So we're seeing the birth of Type 1.
And once we hit Type 2, that could happen within just a few thousand years, by the way.
We may have the power to move the Earth.
Our energy will be 10 billion times the energy of a Type 1.
And that's sufficient to begin to move the Earth itself.
So clearly, then, the timeline is okay.
In other words, they're talking about a billion years before we're uninhabitable, if you're talking about the suns blooming into a red giant.
Now, we've got plenty of time to become a Type II or even better before that happens.
Right.
Assuming we don't self-destruct.
In just about a hundred years, we'll be Type I. In a few thousand years, we'll be Type II.
And then there's some debate about this.
In perhaps 100,000 to a million years, we'll be Type 3, which is just a twinkling of an eye when you think about the galaxy.
What's the difference between a Type 3 civilization and God?
Well, if you watch Star Trek, there could be Type 4.
Type 4 is beyond galactic.
A Type 3 civilization would be the Borg, for example, a civilization that eats up smaller civilizations that are Type 2.
They eat Type 2 civilizations for breakfast.

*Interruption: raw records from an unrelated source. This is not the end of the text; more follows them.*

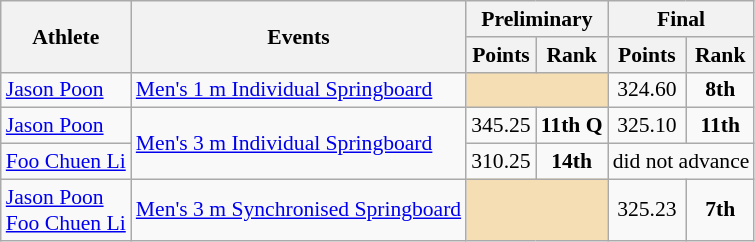
345.25 [500, 126]
324.60 [647, 90]
Men's 1 m Individual Springboard [298, 90]
Athlete [66, 36]
Men's 3 m Individual Springboard [298, 144]
Preliminary [536, 19]
8th [720, 90]
Men's 3 m Synchronised Springboard [298, 210]
310.25 [500, 162]
325.23 [647, 210]
11th Q [572, 126]
14th [572, 162]
did not advance [682, 162]
7th [720, 210]
Foo Chuen Li [66, 162]
Jason PoonFoo Chuen Li [66, 210]
325.10 [647, 126]
Final [682, 19]
Events [298, 36]
11th [720, 126]
Detect which cell encompasses the target text, then output its [x, y] center coordinate. 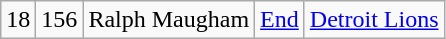
156 [60, 20]
Detroit Lions [374, 20]
Ralph Maugham [169, 20]
18 [18, 20]
End [280, 20]
Search for the cell housing the specified text and yield its [X, Y] center coordinate. 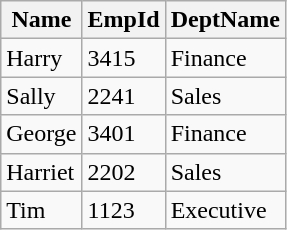
George [42, 134]
Harry [42, 58]
3401 [124, 134]
2202 [124, 172]
2241 [124, 96]
1123 [124, 210]
Name [42, 20]
3415 [124, 58]
DeptName [225, 20]
Sally [42, 96]
Tim [42, 210]
Harriet [42, 172]
Executive [225, 210]
EmpId [124, 20]
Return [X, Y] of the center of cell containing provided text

But a Type 4 would be the Q. They would have the power of space-time itself.
The Q, virtually a god.
Almost a god.
They would have the power of the continuum.
And we now believe that there's something called dark energy.
and dark matter, most of the universe in fact, 95% of the universe, is not made out of atoms.
They're made out of dark energy and dark matter.
And a type four civilization may have the power to manipulate space, time, and dark
energy, which is the energy of nothing.
The energy of space itself.
And this is rocking the world of physics.
Just for the last two years, people thought dark energy was impossible.
It didn't exist.
Einstein didn't like it.
Now dark energy is all the rage.
Well, we're going to talk a lot about dark energy, but before humans who are listening to this get their heads too swelled, they should know, I've asked you in the past, we're type 0 plus 001 or whatever it is, way down on the scale right now.
The chances of our making it from zero to one are not exactly really hot, are they?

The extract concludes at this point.